Our results show that the TRANS group presents less QoL when compared with the CIS group. Significant differences were observed in relation to QoL dimensions between groups. This result is consistent with a previous study, who assessed QoL through the SF-36 questionnaire and identified lower QoL in the dimensions physical functioning, social functioning, and function limitations due to physical health and vitality for the TRANS group when compared with the control group.8
In the present study, the median quality of life score for the TRANS group was 0.834. Individuals who received lower scores had lower income, comorbidities, and lived in the state’s capital. Previous studies have also shown that 44% of trans people reported QoL scores below the median cut-off value of 6 (scale from0 to 10).7 A systematic review concluded that trans people have low QoL, regardless of the domain.2 In addition, transgender persons report worse QoL in relation to mental health when compared with the general population.2
Another study observed that the discrimination reported by the TRANS group was significantly associated with worse QoL in the social and environmental domains, and that this evidence shows a negative association between discrimination and indices of well-being.10 Violent and non-violent discrimination experienced by TRANS persons is associated with adverse mental health outcomes, such as depression, anxiety, psychological distress, and substance abuse11,12, which damage the emotional state and life of these persons.11 These results corroborate our outcomes, by pointing out that not suffering prejudice was significantly related to a higher QoL score in TRANS individuals.

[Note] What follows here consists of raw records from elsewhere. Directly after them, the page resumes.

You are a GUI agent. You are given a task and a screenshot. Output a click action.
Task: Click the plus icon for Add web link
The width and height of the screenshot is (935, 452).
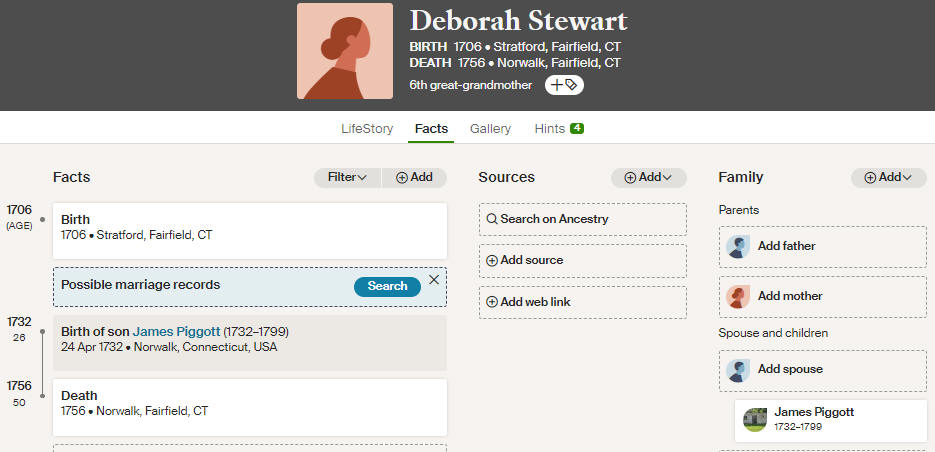[x=492, y=302]
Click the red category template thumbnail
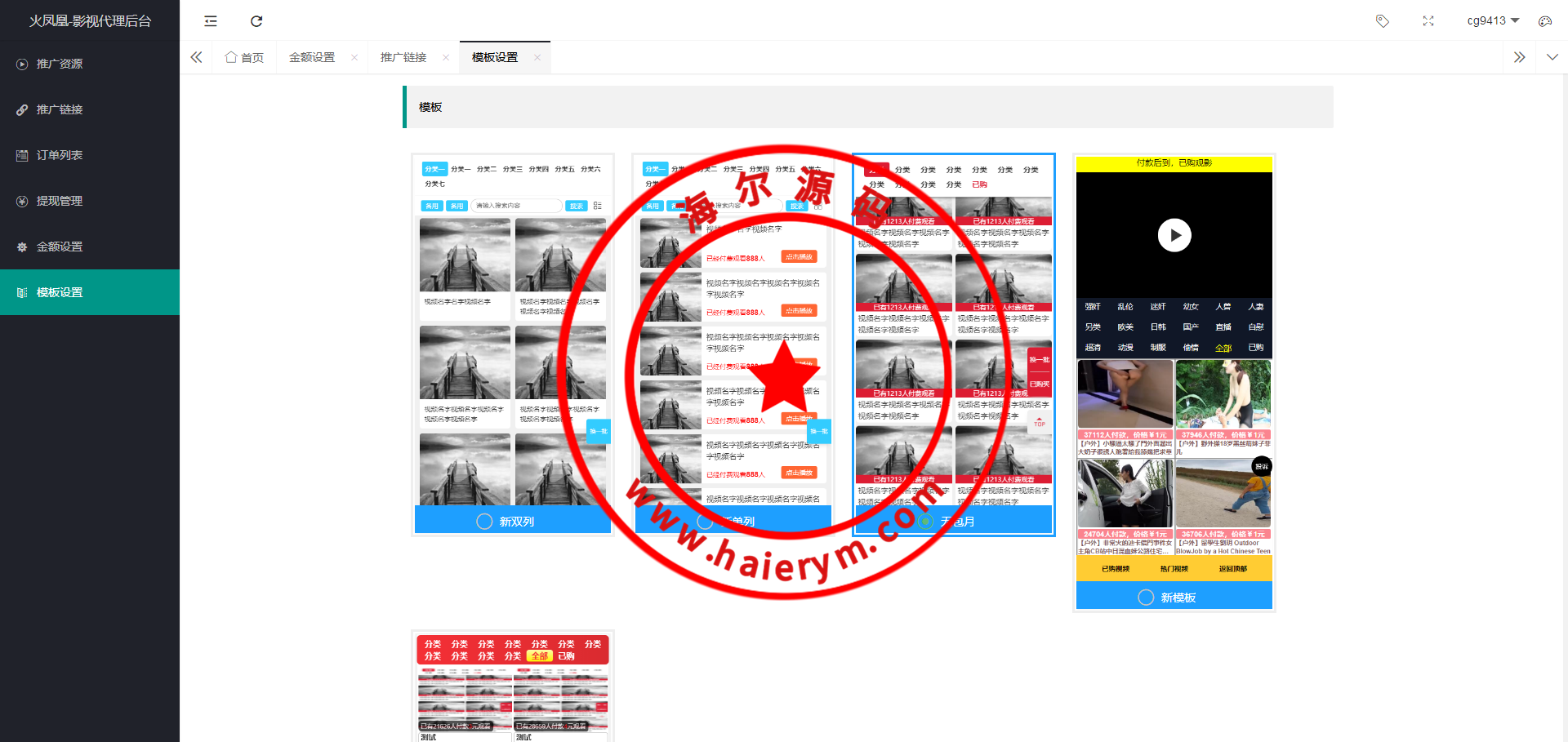The image size is (1568, 742). point(513,687)
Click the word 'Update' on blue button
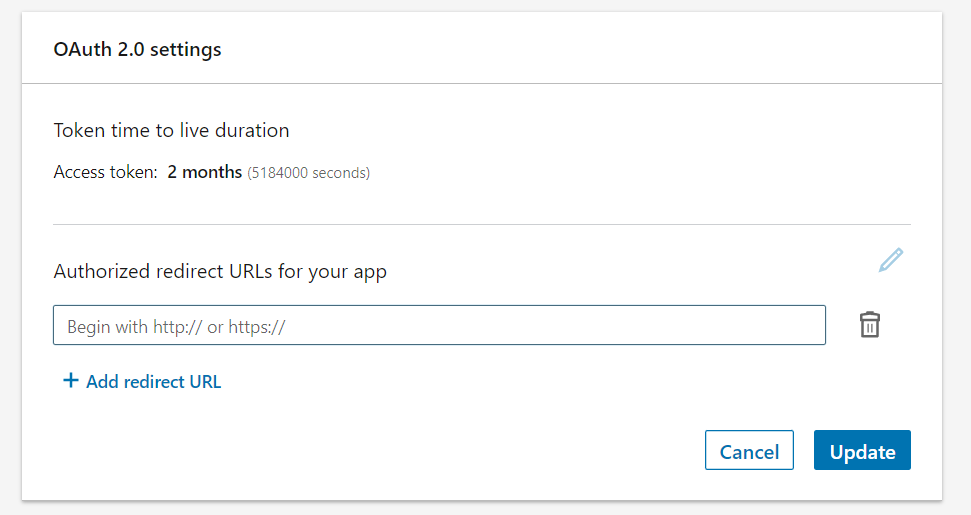The width and height of the screenshot is (971, 515). pyautogui.click(x=862, y=452)
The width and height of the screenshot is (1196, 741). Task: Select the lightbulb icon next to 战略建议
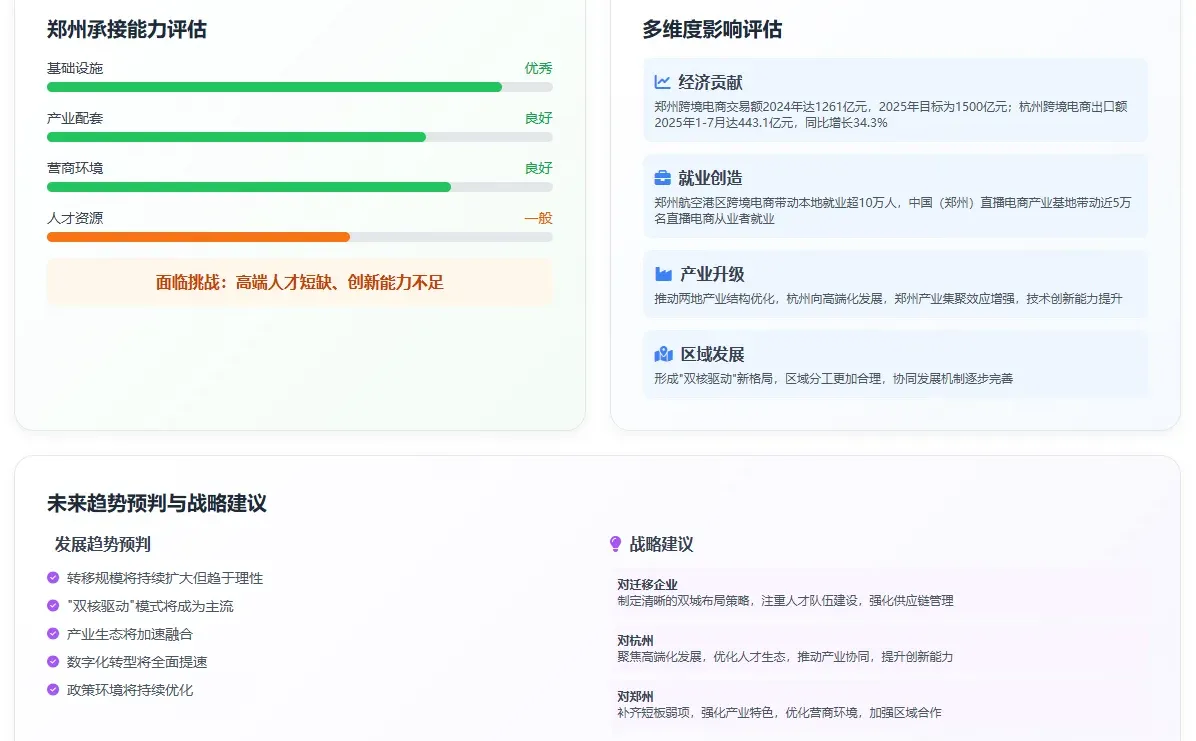tap(617, 545)
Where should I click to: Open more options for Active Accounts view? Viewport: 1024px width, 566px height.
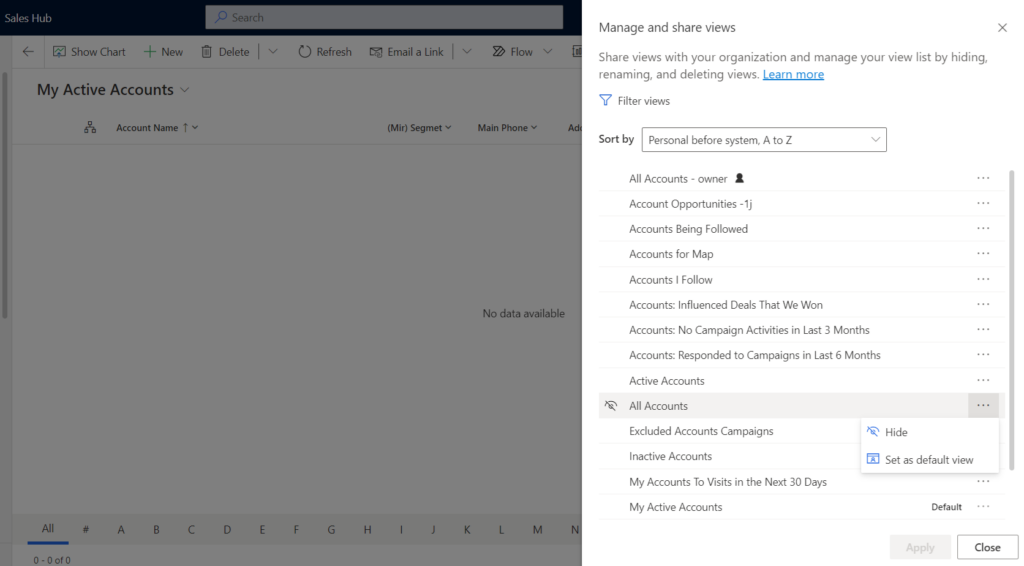tap(983, 381)
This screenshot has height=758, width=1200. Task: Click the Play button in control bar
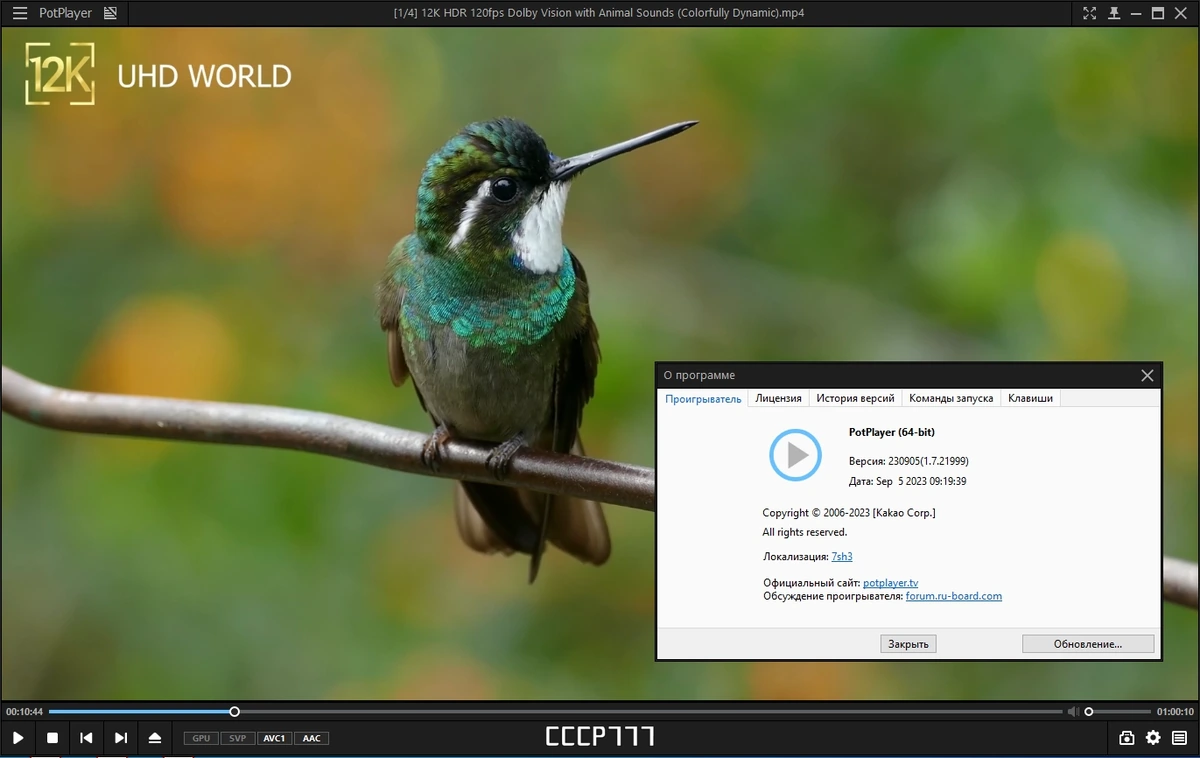coord(18,738)
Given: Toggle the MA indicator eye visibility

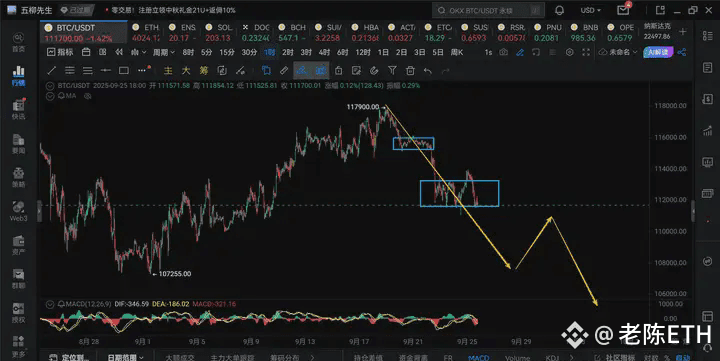Looking at the screenshot, I should (88, 96).
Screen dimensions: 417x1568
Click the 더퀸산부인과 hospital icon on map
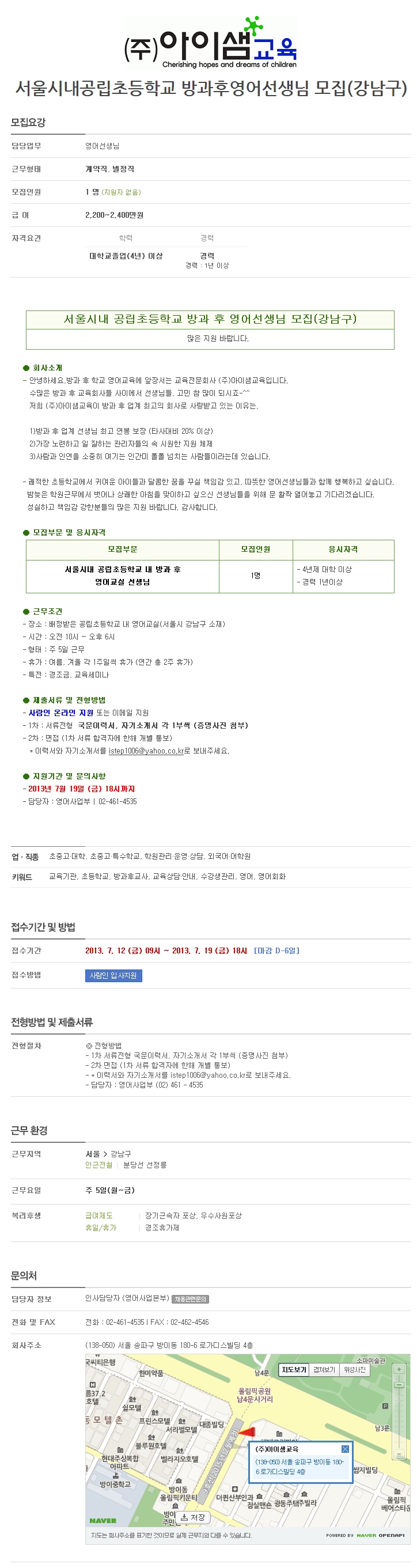(x=235, y=1490)

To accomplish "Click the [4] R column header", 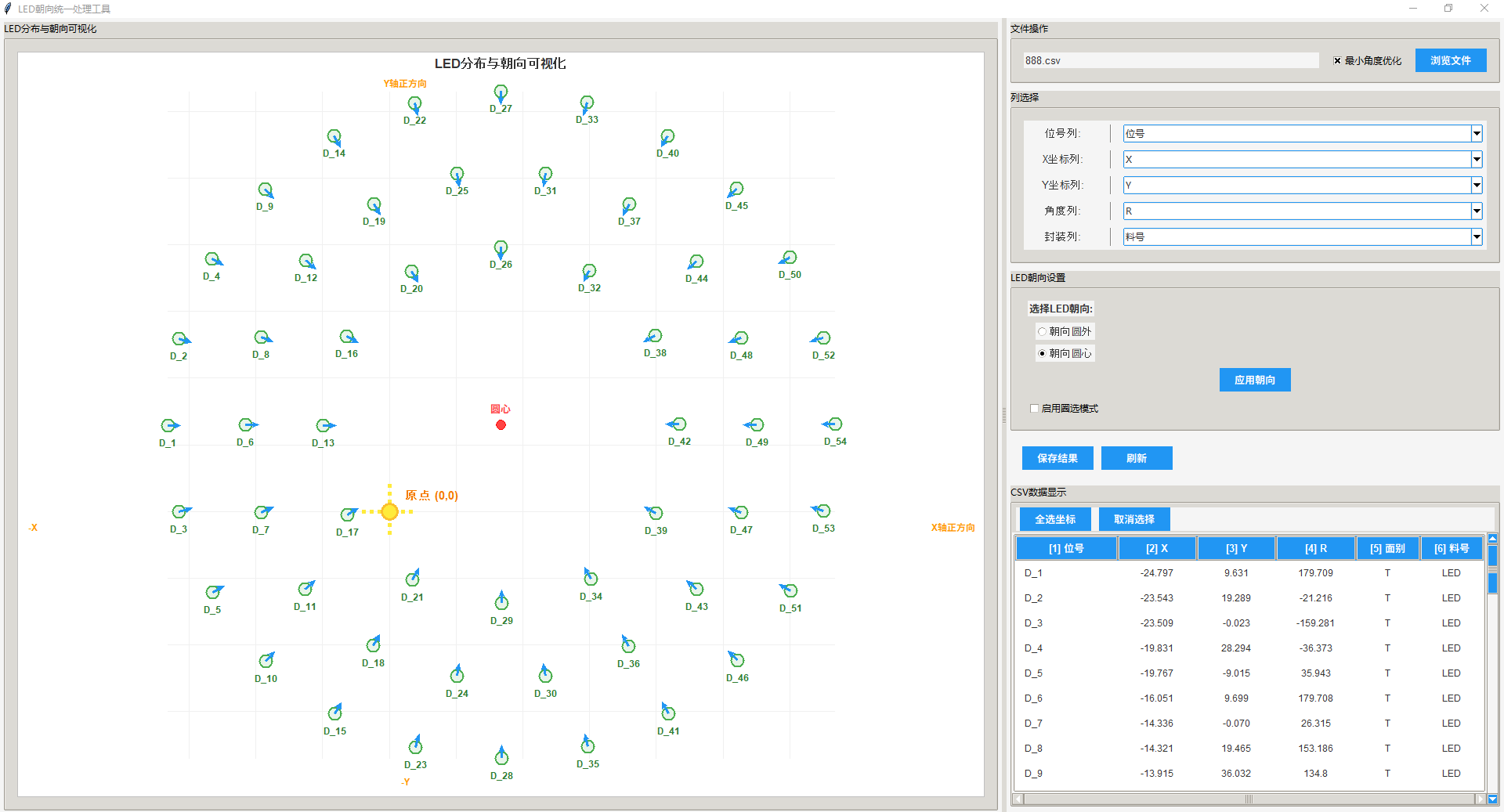I will (x=1315, y=548).
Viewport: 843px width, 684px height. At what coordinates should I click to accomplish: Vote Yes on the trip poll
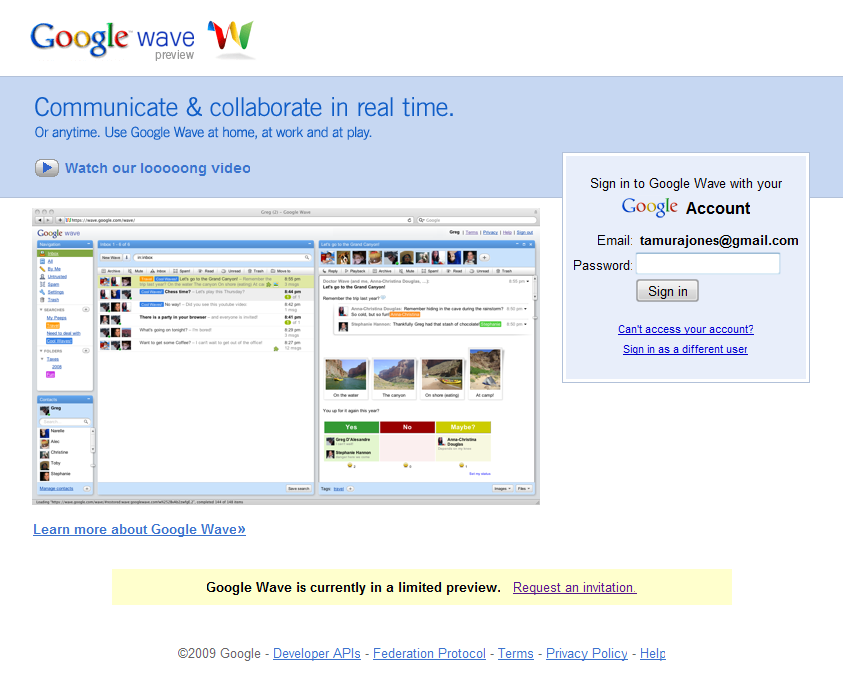[350, 427]
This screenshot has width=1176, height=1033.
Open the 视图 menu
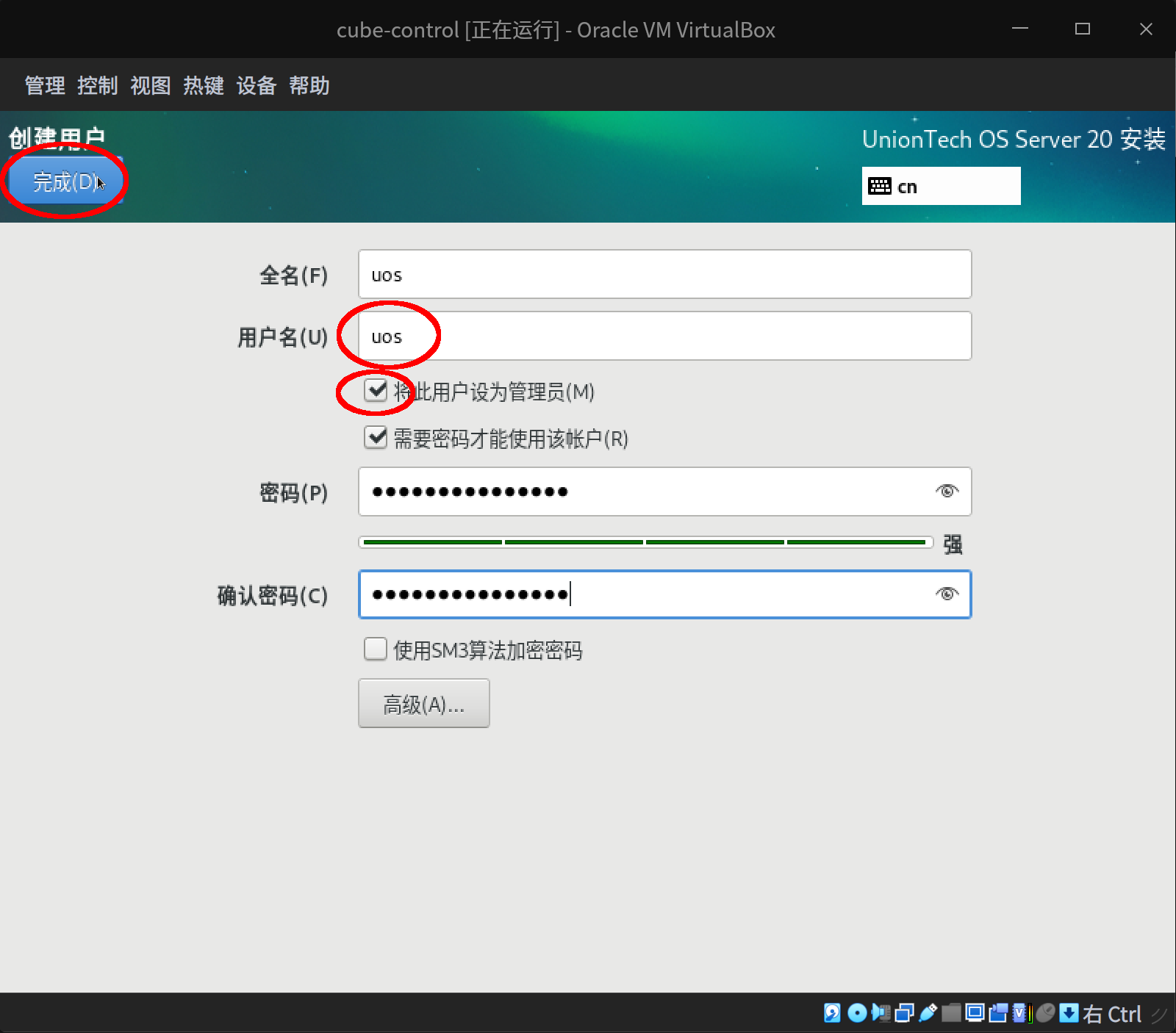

In the present study, TRANS volunteers living in the countryside reported having better QoL. In fact, logistic regression analysis revealed that living in the state’s capital reduces the chances of having better QoL by 96.2%. Access to health care may be one explanation for this result. Despite the fact that TRANS persons face barriers in the access to health care,13 data from IBGE show that people who live in the countryside have a higher percentage (77.0%) of health care services, totaling 3.5 million people.14 Previous studies have evaluating the QoL of TRANS persons in a clinic located in a rural area, observed a significantly lower score in mental health, social, and emotional functioning domains. On the other hand, they found higher scores in the domains physical functioning, pain, and general health for the TRANS population when compared with the general population.15
TRANS persons have lower levels of employment and household income when compared with CIS persons16. Our results showed that having an income between 1 to 3 MW reduced the chances of having a better QoL by 94.6% for the TRANS population. This information is consistent with data from a previous study, which observed lower QoL scores for TRANS persons who were unemployed and had a low family income.17 Another study pointed out that 47.5% of TRANS people had household incomes at or below the poverty level when compared CIS people.18 In addition, TRANS adults are more likely to be unemployed and living on a lower income than non-Trans.19
There are several factors that contribute to unemployment and lower income in TRANS people, such as employer discrimination, mental health conditions, and gender-conflicting name.20 Therefore, it is necessary to develop public policies that ensure the inclusion of this population in the formal labor market. These policies should also ensure the permanence in employment and the creation of a safe environment where these people feel respected and included, both in the labor market and in society.
This study has some limitations. First, because this is a cross-sectional study in which both exposure and outcome are assessed at a single moment in time, it is difficult to establish atemporal relationship between the events and the degree of certainty in the causality of the relationship between them. Another important limitation is related to the small sample size, which, not being representative of the state population, allows us to consider the results found only for the population in question. However, to increase the sample size, a CIS control group with the same characteristics as the TRANS group was used. Finally, since the SF-6D questionnaire has not been used previously to assess the QoL of the TRANS population, we cannot compare the results of our study with any other study for this population. However, we did consider studies that assessed QoL with other instruments such as the SF-36, which is the instrument from which the SF-6D is derived. The present study provides new information about the variables that impact the QoL of the TRANS population and can direct future public policies aimed at the better well-being of this population.